Your objective. Write out every one of the lines below word for word, leaving the pictures out of your copy.

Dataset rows

──────────

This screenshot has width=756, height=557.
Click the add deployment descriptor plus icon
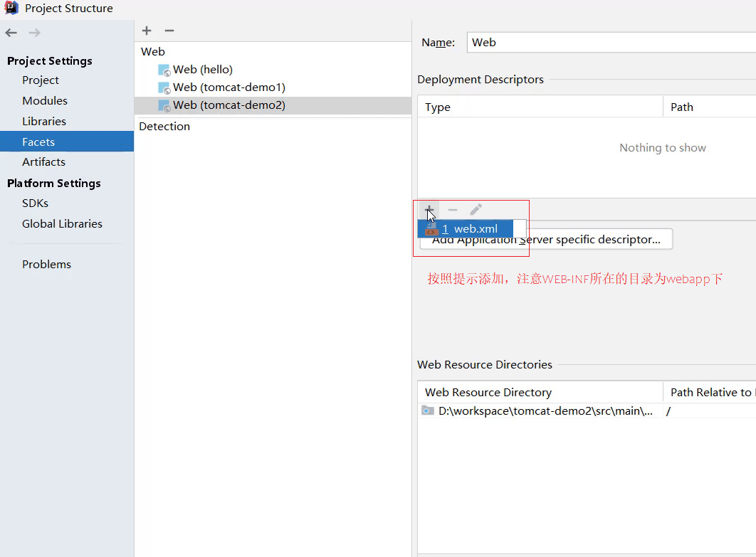click(x=429, y=210)
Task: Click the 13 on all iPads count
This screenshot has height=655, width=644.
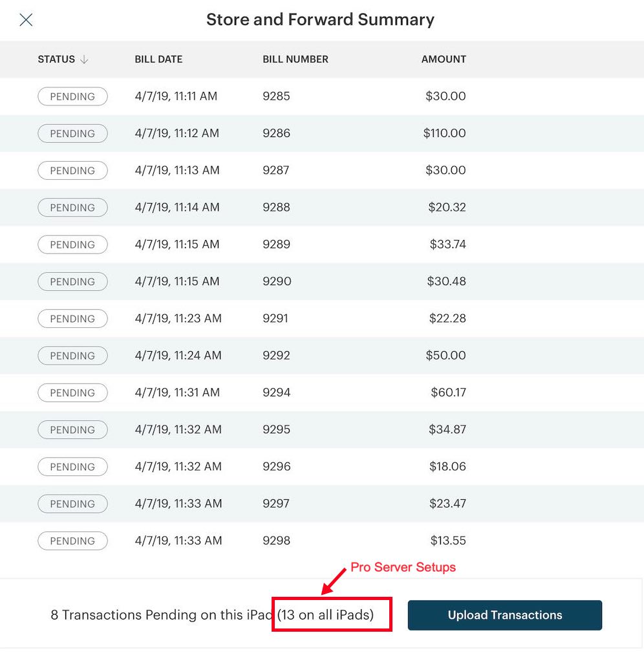Action: 331,615
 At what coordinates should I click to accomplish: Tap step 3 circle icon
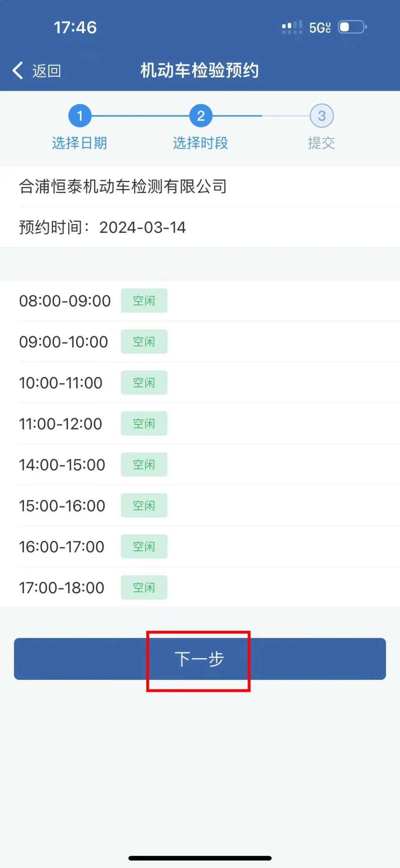pos(321,116)
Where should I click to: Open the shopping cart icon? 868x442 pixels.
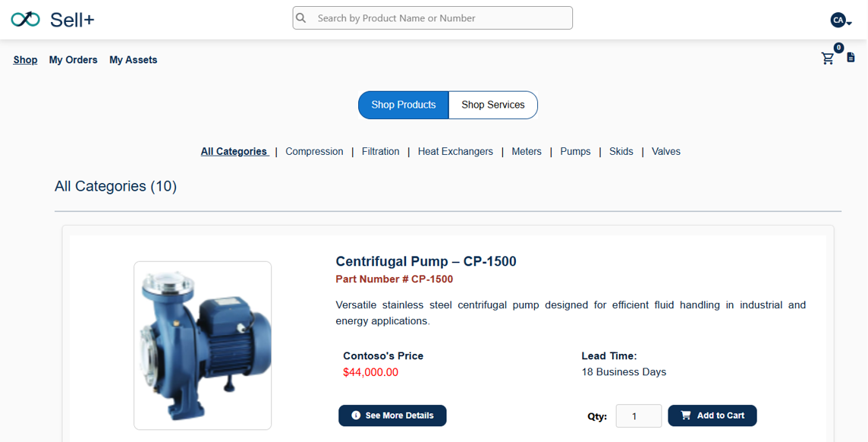(828, 58)

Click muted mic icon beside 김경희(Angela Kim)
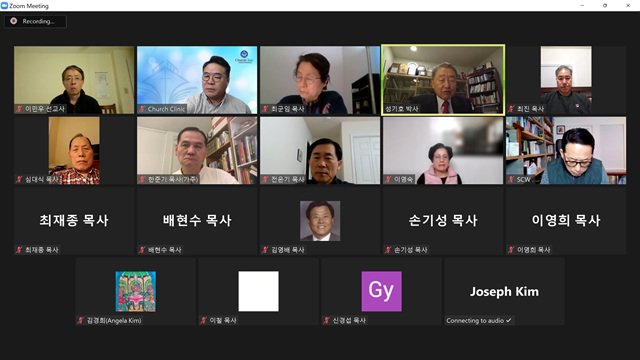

──────────

Written response.
This screenshot has width=756, height=557.
Click the add deployment descriptor plus icon
click(x=429, y=210)
Task: Click the 13 on all iPads count
This screenshot has height=655, width=644.
Action: 331,615
 At what coordinates should I click to accomplish: Tap step 3 circle icon
pos(321,116)
Where should I click to: Open the shopping cart icon? 868x442 pixels.
(828, 58)

Click muted mic icon beside 김경희(Angela Kim)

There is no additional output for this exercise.